Toda esta palabrería absurda cobra sentido cuando la tecla de encendido deja paso a “Blowin’ in the Wind”, un inicio perfecto para crear la atmósfera necesaria para el conjunto del disco. Es una de las piezas más reconocidas en la trayectoria del autor, no sorprenderá a nadie pero tiene la misma fuerza que el primer día.

“Girl from the north country” es un lamento arrebatador sobre un amor lejano, que logra transmitir la pesadumbre y la nostalgia de la persona que recuerda dicha historia, que hace nuestra, y que queda envuelta de nuevo en ese halo magistral, gracias a unos versos cuidados y un arreglo de guitarra que funciona a la perfección.

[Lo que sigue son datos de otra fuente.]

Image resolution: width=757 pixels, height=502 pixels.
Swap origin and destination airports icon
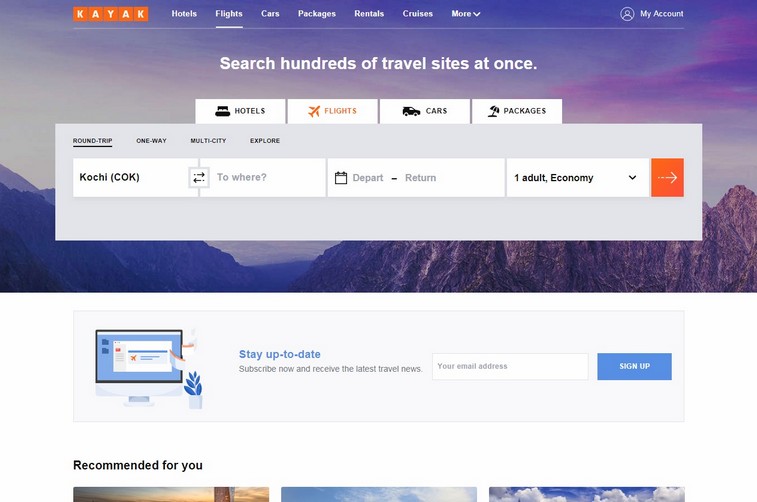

El profeta ha llegado a la ciudad, ha hecho una pequeña parada en su cabaña para dejar sus trastos y fantasmas del frente, y ahora se dispone a contar al pueblo “su” verdad. En “Masters of War” maldice y retrata a aquellos que en los años 60 llevaban los conflictos bélicos a primera página. Ésta línea es seguida también por otro clásico que incluye el album: “A Hard rain’s a-gonna fall”. Sin duda ya convertido en un himno, que el tiempo se ha empeñado en no malgastar, que sigue vigente hoy en día y que trae un mensaje pesimista propio de los tiempos que se vivían y se siguen viviendo. Canciones como ésta consagraron a Dylan como un cantante “protesta” y como un escritor privilegiado. Lo primero ha costado mucho de borrar como etiqueta, y lo segundo se ha ido perdiendo con el tiempo, como la esperanza de ese padre que advierte de la lluvia a su hijo.

“Down the highway” y “Bob Dylan’s Blues” nos traen sonidos clásicos y letras recurrentes de la música que Dylan escuchaba y amaba por aquel entonces. Almas que vagan por caminos largos, con cargas pesadas a la espalda y siempre con una historia que contar.

Con “Don’t think twice, it’s all right” nos encontramos ante probablemente la mayor joya del album. Este tipo de canciones, catapultaron al joven bardo a un estrellato sin pasar por estadios intermedios. Demasiado talento para estar escondido en algún club de la costa este. Imprescindible.

Ahora que todos conocemos al chico de 1963, dejémosle que juguetee un poco más con nosotros y nos cuente más historias, desde las odas a la juventud y la nostalgia como “Bob Dylan’s Dream”, las canciones reivindicativas como “Oxford Town”, el más puro surrealismo que haría grande a Dylan plasmado en “Talking World War III Blues” o “I Shall be free”, o la vena romántica que aflora en “Corrina, Corrina” o “Honey, just allow me one more chance”.

Se cierra así pues la primer gran obra, de tantas, del hijo pródigo de Duluth, Minnesota, que lo situó en el mapa del folk y la música tradicional de una forma totalmente diáfana. Como un joven de 21 años pudo deleitarnos con tamañas reflexiones, pensamientos, letras, sonidos o incluso imágenes a través de su música, sigue siendo hoy en día objeto de muchas más palabras de las que he vomitado aquí arriba.